In the records that follow, find the line with "The width and height of the screenshot is (1176, 1029)."; from there, retype every line exactly through the line with "Given: Uncheck the", which also belongs to the answer.

BEGIN Dataset entries

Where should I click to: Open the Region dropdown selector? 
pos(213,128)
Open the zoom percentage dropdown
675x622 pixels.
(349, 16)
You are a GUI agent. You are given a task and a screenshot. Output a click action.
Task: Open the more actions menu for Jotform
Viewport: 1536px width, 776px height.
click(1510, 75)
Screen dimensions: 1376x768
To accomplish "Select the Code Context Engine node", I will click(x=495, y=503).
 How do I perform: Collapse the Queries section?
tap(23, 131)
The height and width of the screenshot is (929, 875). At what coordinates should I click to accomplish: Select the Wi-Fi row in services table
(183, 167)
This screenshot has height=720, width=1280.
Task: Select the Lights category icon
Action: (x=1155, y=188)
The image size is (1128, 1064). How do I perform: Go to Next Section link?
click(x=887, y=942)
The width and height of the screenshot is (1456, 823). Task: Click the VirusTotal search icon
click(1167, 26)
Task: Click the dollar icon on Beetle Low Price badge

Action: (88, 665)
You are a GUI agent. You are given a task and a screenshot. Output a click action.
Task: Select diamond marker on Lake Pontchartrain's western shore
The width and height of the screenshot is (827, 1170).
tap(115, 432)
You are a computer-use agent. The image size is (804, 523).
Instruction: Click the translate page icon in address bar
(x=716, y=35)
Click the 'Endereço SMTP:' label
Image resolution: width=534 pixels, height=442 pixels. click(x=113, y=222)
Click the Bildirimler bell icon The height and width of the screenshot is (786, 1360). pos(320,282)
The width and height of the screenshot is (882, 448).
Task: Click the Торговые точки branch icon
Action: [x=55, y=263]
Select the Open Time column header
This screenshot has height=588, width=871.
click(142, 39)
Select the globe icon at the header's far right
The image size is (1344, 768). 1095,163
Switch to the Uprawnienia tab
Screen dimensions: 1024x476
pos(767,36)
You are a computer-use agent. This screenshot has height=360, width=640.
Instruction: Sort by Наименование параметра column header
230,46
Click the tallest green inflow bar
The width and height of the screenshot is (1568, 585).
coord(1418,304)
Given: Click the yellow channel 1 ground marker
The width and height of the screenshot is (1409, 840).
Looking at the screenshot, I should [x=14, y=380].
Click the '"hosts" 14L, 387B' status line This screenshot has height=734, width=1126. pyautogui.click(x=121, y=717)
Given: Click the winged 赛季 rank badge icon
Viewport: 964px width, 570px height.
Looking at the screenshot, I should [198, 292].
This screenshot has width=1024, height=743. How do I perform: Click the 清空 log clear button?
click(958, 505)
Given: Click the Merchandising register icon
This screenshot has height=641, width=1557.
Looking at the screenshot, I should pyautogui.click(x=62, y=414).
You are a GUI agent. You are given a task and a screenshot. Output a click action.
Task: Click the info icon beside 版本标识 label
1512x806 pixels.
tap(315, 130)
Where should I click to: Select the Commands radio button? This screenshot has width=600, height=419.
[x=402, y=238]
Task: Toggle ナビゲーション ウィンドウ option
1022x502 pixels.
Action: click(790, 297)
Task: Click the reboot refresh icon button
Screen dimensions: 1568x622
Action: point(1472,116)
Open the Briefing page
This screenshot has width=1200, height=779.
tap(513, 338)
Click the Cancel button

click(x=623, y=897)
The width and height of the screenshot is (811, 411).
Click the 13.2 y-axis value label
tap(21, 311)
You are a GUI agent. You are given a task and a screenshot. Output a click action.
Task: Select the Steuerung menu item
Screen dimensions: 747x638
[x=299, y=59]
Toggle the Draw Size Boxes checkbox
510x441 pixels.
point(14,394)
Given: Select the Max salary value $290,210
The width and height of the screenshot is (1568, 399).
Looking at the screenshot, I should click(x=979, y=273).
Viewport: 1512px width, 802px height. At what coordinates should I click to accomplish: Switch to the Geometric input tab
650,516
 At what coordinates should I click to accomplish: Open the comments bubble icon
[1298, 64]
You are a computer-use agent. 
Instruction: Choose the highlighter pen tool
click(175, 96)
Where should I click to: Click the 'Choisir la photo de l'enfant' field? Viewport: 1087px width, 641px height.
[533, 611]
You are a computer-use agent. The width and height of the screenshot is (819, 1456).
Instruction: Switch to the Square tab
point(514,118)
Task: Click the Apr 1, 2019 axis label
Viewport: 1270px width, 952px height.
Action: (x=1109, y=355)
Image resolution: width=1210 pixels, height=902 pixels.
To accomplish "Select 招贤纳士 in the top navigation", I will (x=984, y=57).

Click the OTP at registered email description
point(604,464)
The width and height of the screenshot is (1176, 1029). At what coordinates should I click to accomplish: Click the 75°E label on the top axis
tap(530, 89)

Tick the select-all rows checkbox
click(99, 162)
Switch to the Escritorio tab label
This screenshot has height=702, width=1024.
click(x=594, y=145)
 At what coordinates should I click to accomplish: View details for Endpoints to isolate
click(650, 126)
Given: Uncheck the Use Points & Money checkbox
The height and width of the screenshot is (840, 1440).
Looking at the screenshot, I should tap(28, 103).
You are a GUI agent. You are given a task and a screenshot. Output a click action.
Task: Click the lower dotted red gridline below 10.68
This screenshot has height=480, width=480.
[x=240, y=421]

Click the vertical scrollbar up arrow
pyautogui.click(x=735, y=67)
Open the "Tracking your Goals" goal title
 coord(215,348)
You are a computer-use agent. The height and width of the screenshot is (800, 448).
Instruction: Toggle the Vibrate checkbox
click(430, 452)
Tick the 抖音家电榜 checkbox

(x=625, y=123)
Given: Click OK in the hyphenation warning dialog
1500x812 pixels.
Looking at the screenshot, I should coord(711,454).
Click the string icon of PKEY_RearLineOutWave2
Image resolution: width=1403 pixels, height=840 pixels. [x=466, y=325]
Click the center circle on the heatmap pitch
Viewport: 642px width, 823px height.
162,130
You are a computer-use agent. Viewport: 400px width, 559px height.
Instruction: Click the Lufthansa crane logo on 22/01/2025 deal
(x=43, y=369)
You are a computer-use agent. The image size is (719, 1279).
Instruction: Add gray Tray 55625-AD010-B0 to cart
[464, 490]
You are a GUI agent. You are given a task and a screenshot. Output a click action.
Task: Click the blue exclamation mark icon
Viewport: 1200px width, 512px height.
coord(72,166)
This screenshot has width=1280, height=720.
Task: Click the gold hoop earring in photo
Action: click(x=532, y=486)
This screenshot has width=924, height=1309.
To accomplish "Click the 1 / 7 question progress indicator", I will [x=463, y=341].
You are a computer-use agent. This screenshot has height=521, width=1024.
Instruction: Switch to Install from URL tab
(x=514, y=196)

END Dataset entries

◆ Answer to this exercise
The width and height of the screenshot is (1176, 1029). At what coordinates should I click to accomplish: Click the 75°E label on the top axis
tap(530, 89)

Tick the select-all rows checkbox
click(99, 162)
Switch to the Escritorio tab label
This screenshot has height=702, width=1024.
click(x=594, y=145)
 At what coordinates should I click to accomplish: View details for Endpoints to isolate
click(650, 126)
Given: Uncheck the Use Points & Money checkbox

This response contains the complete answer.